Background
Hbase Version: 0.90.6
RegionSplitter
Usage
The org.apache.hadoop.hbase.util.RegionSplitter
class provides several utilities to create a table with a specified number of pre-split regions.
create a table named ‘myTable’ with 60 pre-split regions containing 2 column families ‘test’ & ‘rs’
bin/hbase org.apache.hadoop.hbase.util.RegionSplitter -c 60 -f test:rs myTable
- -c 60, specifies the requested number of regions as 60
- -f specifies the column families you want in the table, separated by “:”
SplitAlgorithm
MD5StringSplit
is the default RegionSplitter.SplitAlgorithm for creating pre-split tables. The format of MD5StringSplit is the ASCII representation of an MD5 checksum. Row are long values in the range “00000000” => “7FFFFFFF” and are left-padded with zeros to keep the same order lexographically as if they were binary.

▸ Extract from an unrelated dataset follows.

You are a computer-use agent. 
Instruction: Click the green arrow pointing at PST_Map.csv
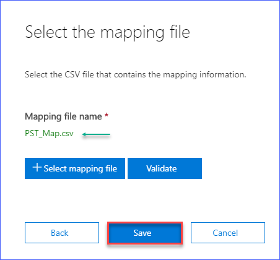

public static class MD5StringSplit implements SplitAlgorithm {
final static String MAXMD5 = "7FFFFFFF";
final static BigInteger MAXMD5_INT = new BigInteger(MAXMD5, 16);
public byte[][] split(int n) {
BigInteger[] splits = new BigInteger[n - 1];
BigInteger sizeOfEachSplit = MAXMD5_INT.divide(BigInteger.valueOf(n));
for (int i = 1; i < n; i++) {
// NOTE: this means the last region gets all the slop.
// This is not a big deal if we're assuming n << MAXMD5
splits[i - 1] = sizeOfEachSplit.multiply(BigInteger.valueOf(i));
}
return convertToBytes(splits);
}
...
}
Rowkey Design
String id = "your_id";
String md5 = org.apache.commons.codec.digest.DigestUtils.md5Hex(id);
BigInteger x1 = new BigInteger(md5, 16);
BigInteger x2 = new BigInteger("7FFFFFFF", 16);
BigInteger x3 = x1.and(x2);
String rowkey_hash = x3.toString(16);
while(rowkey_hash.length() < 8){
rowkey_hash = "0" + rowkey_hash;
}
String rowkey = rowkey_hash + "_" + id;
System.out.println(rowkey);
Scenario
- Data Size: 4TB
- HBase Cluster: 10 nodes
- hbase.hregion.max.filesize: 2GB
- Cluster Region Count: 4TB/2GB = 2048
- Node Region Count: 2048/10 ~= 200